Machine Learning

# XGBoost for Regression[Case Study]

Using Gradient Boosting  for Regression Problems

## Introduction :

The goal of the blogpost is to equip beginners with basics of gradient boosting regressor algorithm and quickly help them to build their first model.  We will mainly focus on the modeling side of it . The data cleaning and preprocessing parts would be covered in detail in an upcoming post.

Gradient Boosting for regression builds an additive model in a forward stage-wise fashion; it allows for the optimization of arbitrary differentiable loss functions. In each stage a regression tree is fit on the negative gradient of the given loss function.

The idea of boosting came out of the idea of whether a weak learner can be modified to become better.A weak hypothesis or weak learner is defined as one whose performance is at least slightly better than random chance.  The objective is to minimize the loss of the model by adding weak learners using a gradient descent like procedure. This class of algorithms were described as a stage-wise additive model. This is because one new weak learner is added at a time and existing weak learners in the model are frozen and left unchanged.

• A loss function to be optimized.
• A weak learner to make predictions.
• An additive model to add weak learners to minimize the loss function.
1. Loss Function

The loss function used depends on the type of problem being solved. It must be differentiable. Regression may use a squared error.

1. Weak Learner

Decision trees are used as the weak learner in gradient boosting.

Specifically regression trees are used that output real values for splits and whose output can be added together, allowing subsequent models outputs to be added and “correct” the residuals in the predictions.

Trees are constructed in a greedy manner, choosing the best split points based on purity scores.

Trees are added one at a time, and existing trees in the model are not changed.

A gradient descent procedure is used to minimize the loss when adding trees.

Traditionally, gradient descent is used to minimize a set of parameters, such as the coefficients in a regression equation or weights in a neural network. After calculating error or loss, the weights are updated to minimize that error.

Instead of parameters, we have weak learner sub-models or more specifically decision trees. After calculating the loss, to perform the gradient descent procedure, we must add a tree to the model that reduces the loss (i.e. follow the gradient).
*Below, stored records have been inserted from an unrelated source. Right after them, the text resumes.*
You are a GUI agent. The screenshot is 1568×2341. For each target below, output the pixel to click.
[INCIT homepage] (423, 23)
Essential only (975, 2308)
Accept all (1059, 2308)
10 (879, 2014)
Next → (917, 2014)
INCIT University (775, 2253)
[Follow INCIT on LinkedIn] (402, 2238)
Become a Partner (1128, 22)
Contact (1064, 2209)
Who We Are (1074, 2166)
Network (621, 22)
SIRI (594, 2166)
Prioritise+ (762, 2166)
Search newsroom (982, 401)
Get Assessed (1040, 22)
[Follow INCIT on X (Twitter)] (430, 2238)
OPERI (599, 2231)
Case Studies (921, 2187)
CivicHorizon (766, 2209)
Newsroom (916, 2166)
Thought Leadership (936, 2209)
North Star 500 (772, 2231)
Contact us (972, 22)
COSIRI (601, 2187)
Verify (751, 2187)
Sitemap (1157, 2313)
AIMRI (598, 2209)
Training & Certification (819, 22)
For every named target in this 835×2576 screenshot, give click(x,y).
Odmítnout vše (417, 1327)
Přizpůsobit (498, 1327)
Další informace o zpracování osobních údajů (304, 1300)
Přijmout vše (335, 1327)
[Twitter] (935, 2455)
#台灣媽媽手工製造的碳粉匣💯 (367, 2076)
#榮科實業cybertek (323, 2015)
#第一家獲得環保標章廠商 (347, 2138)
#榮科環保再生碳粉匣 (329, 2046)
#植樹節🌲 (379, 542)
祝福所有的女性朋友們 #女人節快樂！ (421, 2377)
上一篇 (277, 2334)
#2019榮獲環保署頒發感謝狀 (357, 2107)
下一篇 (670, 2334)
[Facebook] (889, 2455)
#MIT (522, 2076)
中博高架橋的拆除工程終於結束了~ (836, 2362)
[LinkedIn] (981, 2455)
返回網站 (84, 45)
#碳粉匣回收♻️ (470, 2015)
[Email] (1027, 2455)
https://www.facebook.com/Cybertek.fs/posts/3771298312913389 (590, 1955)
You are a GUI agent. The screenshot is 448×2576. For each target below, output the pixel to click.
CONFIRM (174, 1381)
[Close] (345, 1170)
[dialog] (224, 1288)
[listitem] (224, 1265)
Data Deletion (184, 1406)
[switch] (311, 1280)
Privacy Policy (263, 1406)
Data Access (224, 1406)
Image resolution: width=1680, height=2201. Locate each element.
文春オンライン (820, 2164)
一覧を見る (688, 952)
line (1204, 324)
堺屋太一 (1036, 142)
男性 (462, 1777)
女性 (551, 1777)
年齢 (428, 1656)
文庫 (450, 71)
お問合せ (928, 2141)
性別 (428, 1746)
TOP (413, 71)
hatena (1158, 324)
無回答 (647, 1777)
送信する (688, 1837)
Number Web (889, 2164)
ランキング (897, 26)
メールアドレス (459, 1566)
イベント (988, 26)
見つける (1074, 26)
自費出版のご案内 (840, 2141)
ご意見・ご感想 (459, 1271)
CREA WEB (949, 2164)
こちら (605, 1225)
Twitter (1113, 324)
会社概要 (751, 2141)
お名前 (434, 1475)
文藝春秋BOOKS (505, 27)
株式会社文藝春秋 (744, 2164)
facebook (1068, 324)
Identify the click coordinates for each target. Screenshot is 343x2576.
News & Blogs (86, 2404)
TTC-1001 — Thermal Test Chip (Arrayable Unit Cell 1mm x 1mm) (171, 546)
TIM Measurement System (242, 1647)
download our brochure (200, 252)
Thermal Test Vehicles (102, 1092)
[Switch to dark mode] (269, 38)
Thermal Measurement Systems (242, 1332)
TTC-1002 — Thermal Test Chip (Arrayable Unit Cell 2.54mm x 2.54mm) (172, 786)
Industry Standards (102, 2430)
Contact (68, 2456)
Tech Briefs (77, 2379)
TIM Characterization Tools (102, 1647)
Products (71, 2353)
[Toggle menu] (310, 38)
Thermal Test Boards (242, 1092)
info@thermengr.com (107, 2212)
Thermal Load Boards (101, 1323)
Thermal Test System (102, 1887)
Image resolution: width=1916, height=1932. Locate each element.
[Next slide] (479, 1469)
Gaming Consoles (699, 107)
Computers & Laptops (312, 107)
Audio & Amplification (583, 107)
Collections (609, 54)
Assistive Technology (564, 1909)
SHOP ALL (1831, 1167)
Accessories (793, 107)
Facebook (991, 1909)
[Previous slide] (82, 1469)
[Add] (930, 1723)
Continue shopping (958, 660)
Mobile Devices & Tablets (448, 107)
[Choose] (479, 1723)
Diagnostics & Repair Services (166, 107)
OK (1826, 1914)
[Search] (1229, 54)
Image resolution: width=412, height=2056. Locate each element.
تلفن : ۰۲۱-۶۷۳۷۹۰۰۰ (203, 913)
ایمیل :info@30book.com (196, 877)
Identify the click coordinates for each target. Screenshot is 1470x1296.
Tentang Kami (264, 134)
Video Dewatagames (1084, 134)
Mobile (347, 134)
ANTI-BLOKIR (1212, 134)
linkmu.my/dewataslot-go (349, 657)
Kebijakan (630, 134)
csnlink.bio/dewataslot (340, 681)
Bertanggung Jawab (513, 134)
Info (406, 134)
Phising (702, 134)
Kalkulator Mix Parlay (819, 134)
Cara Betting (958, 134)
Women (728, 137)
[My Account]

We do this by parameterizing the tree, then modify the parameters of the tree and move in the right direction by (reducing the residual loss.

## Problem Statement :

To predict the median prices of homes located in   boston area given other attributes of the house.

## Data details

Boston House Prices dataset
===========================

Notes
——
Data Set Characteristics:

:Number of Instances: 506

:Number of Attributes: 13 numeric/categorical predictive

:Median Value (attribute 14) is usually the target

:Attribute Information (in order):
– CRIM     per capita crime rate by town
– ZN       proportion of residential land zoned for lots over 25,000 sq.ft.
– INDUS    proportion of non-retail business acres per town
– CHAS     Charles River dummy variable (= 1 if tract bounds river; 0 otherwise)
– NOX      nitric oxides concentration (parts per 10 million)
– RM       average number of rooms per dwelling
– AGE      proportion of owner-occupied units built prior to 1940
– DIS      weighted distances to five Boston employment centres
– TAX      full-value property-tax rate per \$10,000
– PTRATIO  pupil-teacher ratio by town
– B        1000(Bk – 0.63)^2 where Bk is the proportion of blacks by town
– LSTAT    % lower status of the population
– MEDV     Median value of owner-occupied homes in \$1000’s

:Missing Attribute Values: None

:Creator: Harrison, D. and Rubinfeld, D.L.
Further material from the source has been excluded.